Tuominen I S, Tervo T M, Teppo A M, Valle T U, Grönhagen-Riska C, Vesaluoma M H
The Department of Ophthalmology, University of Helsinki, Helsinki, Finland.
Exp Eye Res. 2001 Jun;72(6):631-41. doi: 10.1006/exer.2001.0999.
The aim was to determine the association of tear fluid cytokine levels and post-PRK corneal haze evaluated by in vivo confocal microscopy. In addition, the possible association between subbasal neural regeneration and haze formation, or epithelial regeneration were investigated. Twenty eyes of 20 patients (16 women and four men, age 30.7 +/- 7.5 years, range 21-48 years) underwent a myopic PRK. The spherical equivalent (SE) of the intended correction was -4.7 +/- 1.5 D (range -2.75 to -9.00 D). ELISA-methods were used to assess tear fluid concentrations of TGF-beta1, PDGF-BB and TNF-alpha pre-operatively, and post-operatively on day 2 and at 3 months. Tear fluid flow in the collection capillary was recorded, and rates of cytokine release (= tear fluid flow-corrected concentrations) were calculated. In vivo confocal microscopy was performed at 3 months to evaluate the corneal morphology and to determine numerical haze estimate.

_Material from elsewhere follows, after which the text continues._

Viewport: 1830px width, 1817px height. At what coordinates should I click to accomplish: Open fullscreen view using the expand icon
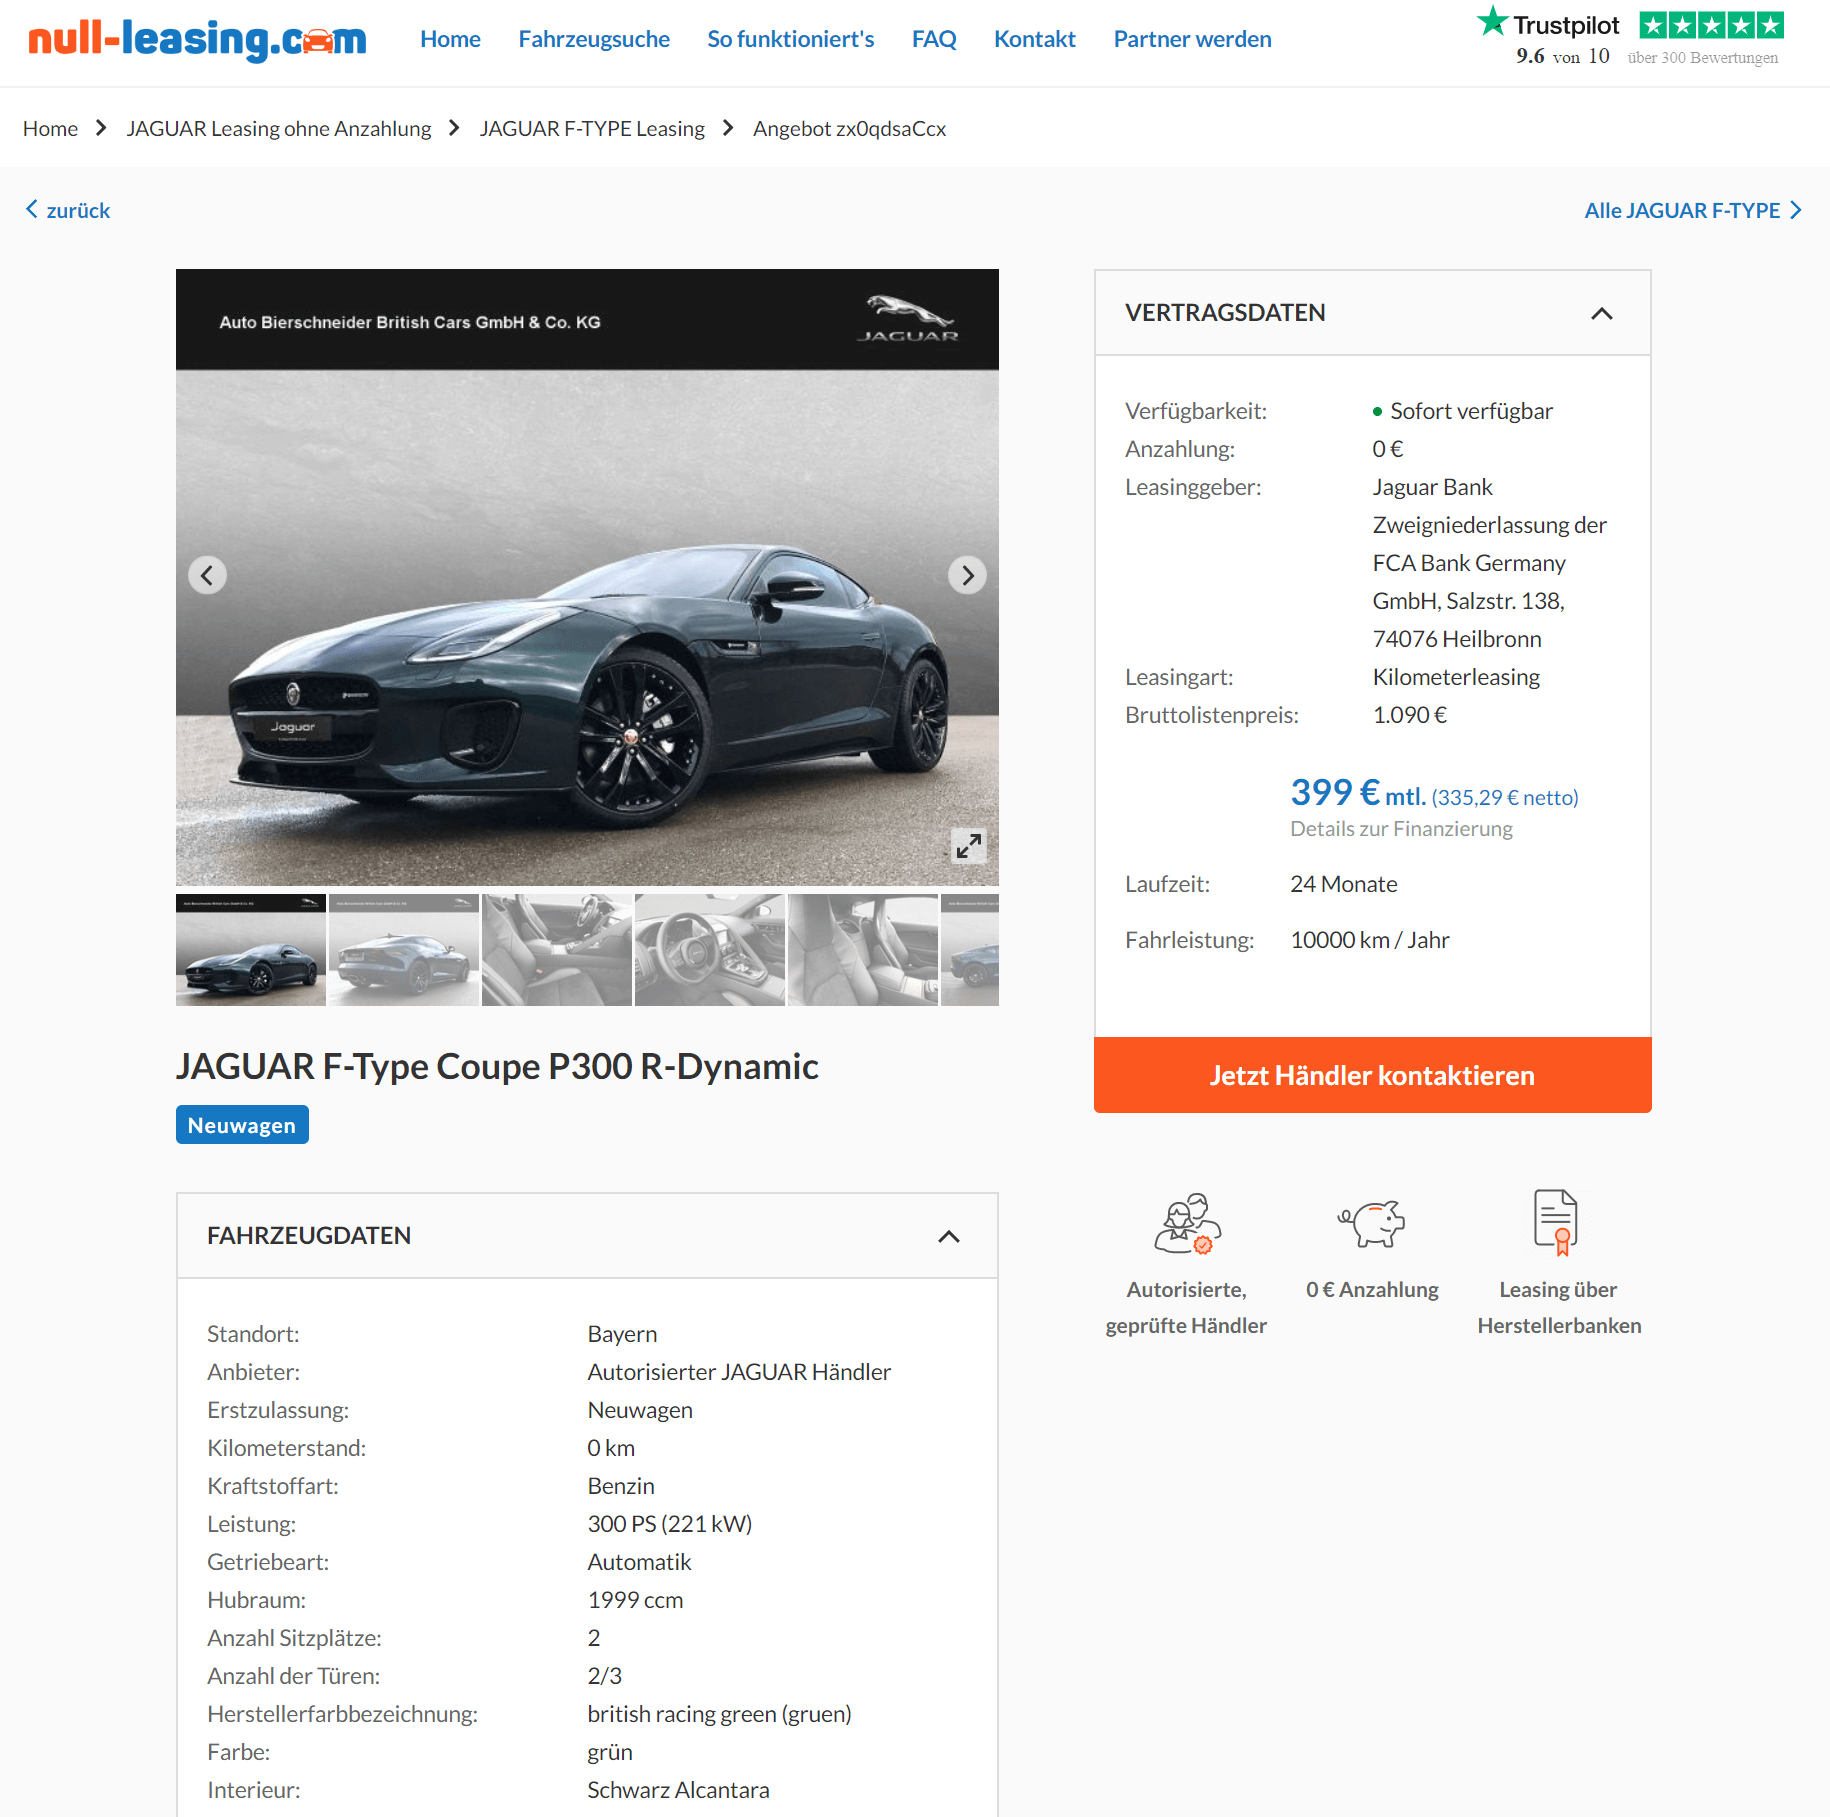click(x=968, y=846)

There was wide interindividual variation between pre-operative and post-operative concentrations and rates of release of TGF-beta1, PDGF-BB and TNF-alpha. Subepithelial haze was observed in all corneas and the mean haze estimate was 506 +/- 401 U (100-1410 U). However, no association was found between tear fluid cytokine levels and post-PRK haze. Regenerating subbasal nerve plexus was found in 18 out of 20 corneas; in two corneas it was absent or could not be visualized due to subepithelial haze. The density of the subbasal nerve fiber bundles had a positive correlation with the epithelial thickness (Pearson correlation, r = 0.56, P = 0.011), but not with the haze estimate or the thickness of the haze area. At 3 months post-PRK, haze could be observed in all patients. The results suggest that tear fluid cytokine analysis, as measured, may not be suitable for screening the potential candidates for haze formation. We did not find any correlation between haze and regeneration of subbasal nerve plexus, but we demonstrated that the regeneration of subbasal nerve plexus might have significant influence on regulation of epithelial healing.
本研究旨在通过体内共聚焦显微镜确定泪液细胞因子水平与准分子激光屈光性角膜切削术(PRK)后角膜 haze 的相关性。此外,还研究了基底膜下神经再生与 haze 形成或上皮再生之间的可能关联。20 例患者(16 名女性和 4 名男性,年龄 30.7±7.5 岁,范围 21 - 48 岁)的 20 只眼睛接受了近视 PRK。预期矫正的等效球镜度(SE)为 -4.7±1.5 D(范围 -2.75 至 -9.00 D)。采用酶联免疫吸附测定(ELISA)法在术前、术后第 2 天和 3 个月时评估泪液中转化生长因子 -β1(TGF -β1)、血小板衍生生长因子 -BB(PDGF -BB)和肿瘤坏死因子 -α(TNF -α)的浓度。记录收集毛细管中的泪液流量,并计算细胞因子释放率(=经泪液流量校正的浓度)。在 3 个月时进行体内共聚焦显微镜检查,以评估角膜形态并确定 haze 的数值估计。术前和术后 TGF -β1、PDGF -BB 和 TNF -α 的浓度及释放率存在较大的个体差异。所有角膜均观察到上皮下 haze,平均 haze 估计值为 506±401 U(100 - 1410 U)。然而,未发现泪液细胞因子水平与 PRK 后 haze 之间存在关联。20 只角膜中有 18 只发现有再生的基底膜下神经丛;在两只角膜中,由于上皮下 haze,未发现或无法观察到基底膜下神经丛。基底膜下神经纤维束的密度与上皮厚度呈正相关(Pearson 相关性,r = 0.56,P = 0.011),但与 haze 估计值或 haze 区域的厚度无关。PRK 后 3 个月时,所有患者均观察到 haze。结果表明,所测量的泪液细胞因子分析可能不适用于筛查 haze 形成的潜在候选者。我们未发现 haze 与基底膜下神经丛再生之间存在任何相关性,但我们证明基底膜下神经丛的再生可能对上皮愈合的调节有显著影响。